『通訳捜査官-中国人犯罪者との闘い2920日』を読む

パソコンの前に貼り付き状態で3日間。やっと片付けるべきことをしたので、娘とゆっくり手巻き寿司を食べた。私と娘はなぜか食べ物の好みが似ている。甘味は弱く酸味は強い酢飯にしてシメサバとイワシとサーモンを巻いた。それに野菜いっぱいのみそ汁。息子はオードブルのつもりで餅を4つ入れたおしるこを食べて、彼自身としては不満足な満腹で夕食は抜かざるを得なくなる。その後読みかけの本を読んだ。著者は坂東忠信さんという、警視庁で中国語の通訳捜査官をやっていた人。
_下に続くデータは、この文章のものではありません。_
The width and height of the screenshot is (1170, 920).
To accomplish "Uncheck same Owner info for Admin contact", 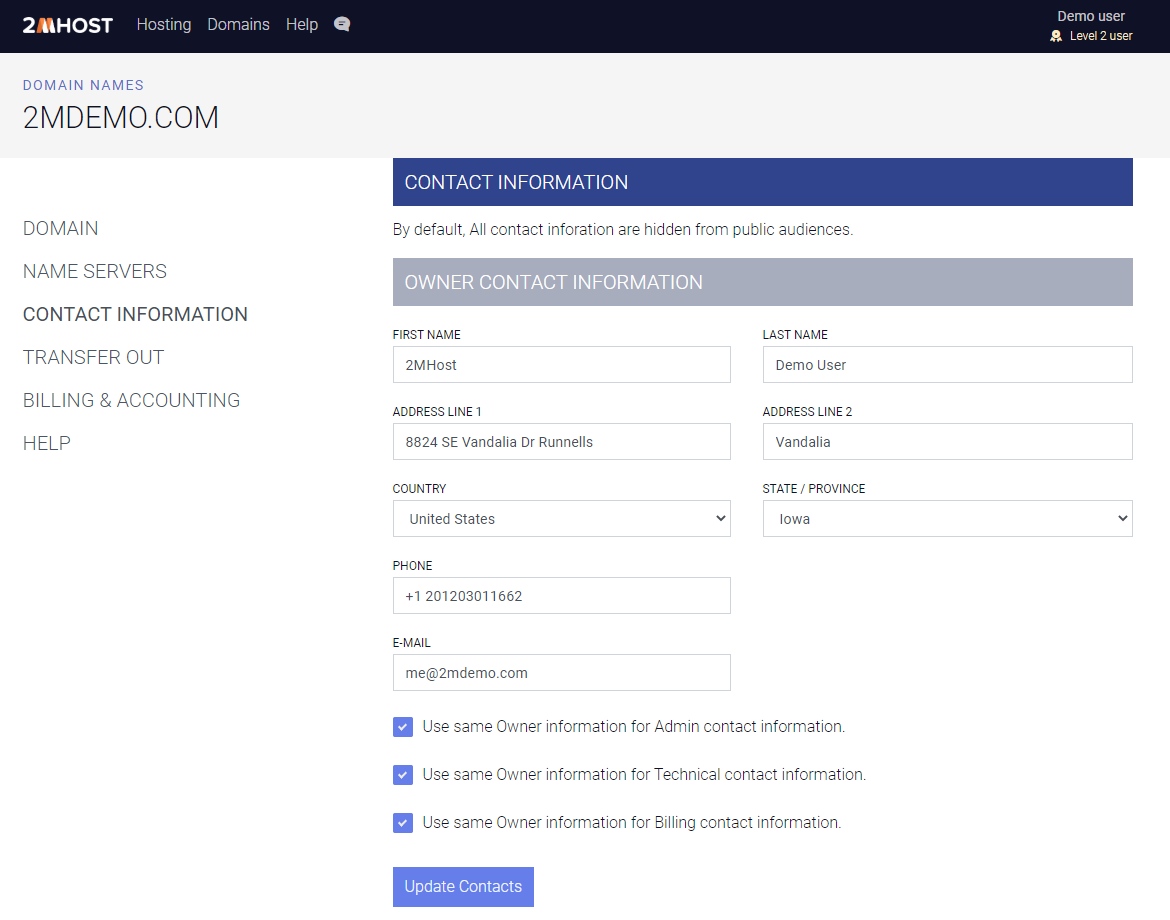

健康状態が芳しくなくて退職して、現在は司法通訳と作家と講師をしているということだ。前に中国人通訳が書いた似たような本を読んだことがあるが、どっちにしても凄まじい内容が含まれている。あと法的に守秘義務がある内容をどうやって書くんだろうという点への興味もあった。しかしこれは買う本じゃあなかったなってのが感想。1200円+税だから、新書を2冊買える。ちょっと惜しい。
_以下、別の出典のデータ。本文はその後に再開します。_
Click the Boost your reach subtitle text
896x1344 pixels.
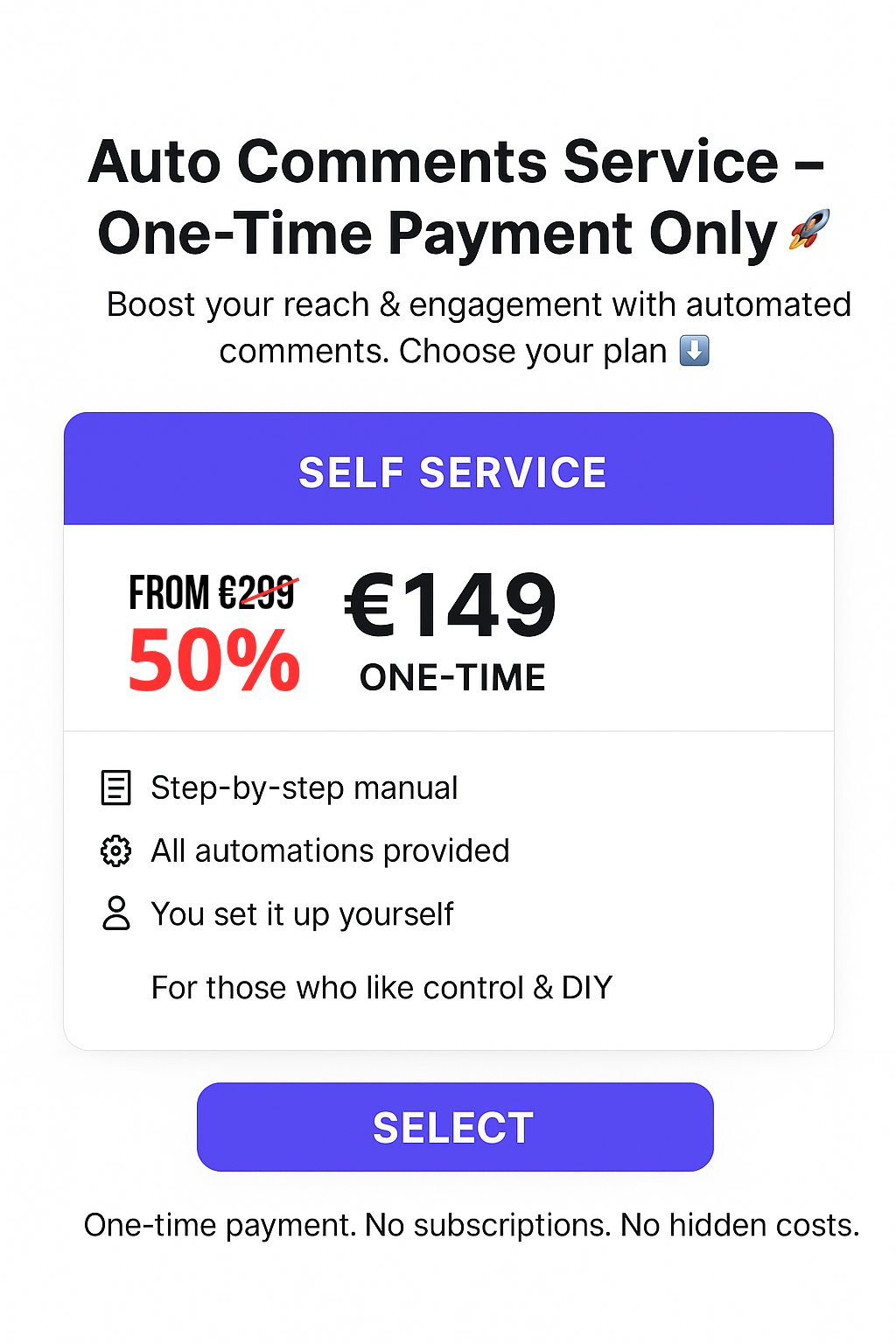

実は一番の興味は、日本語と中国語の違いとか、言葉そのものなのだったが、この本はそういう目的はなくて犯罪の現場と警察の現状を報告することに主眼があるようだ。犯罪の手口を詳細に紹介したら誰かのヒントになる懸念もあるので避けている。日本の治安に対する強い危惧も示している。でも警察の強化や管理じゃなくて人々の良心や道徳心で治安を維持する方が望ましいという意見には賛成。外国人犯罪に関しては諸説あって、なかなか見極めは難しいところだが、遵法意識については個人差を超える国による違いは大きいだろうことはタイ人を見ていても分かる。多分その背景にあるのは、私には公平さであるように思える。正直ものが報われない社会であれば、正直でいたくてもバカバカしくなる。そうなると負のスパイラルだ。人を信じられる社会か、信じないことから始まる社会かの差異は大きい。そこらあたり、つまり犯罪の背景の社会的分析がなくて、個人や国民性、地域性に還元されているのがすごく物足りなかった。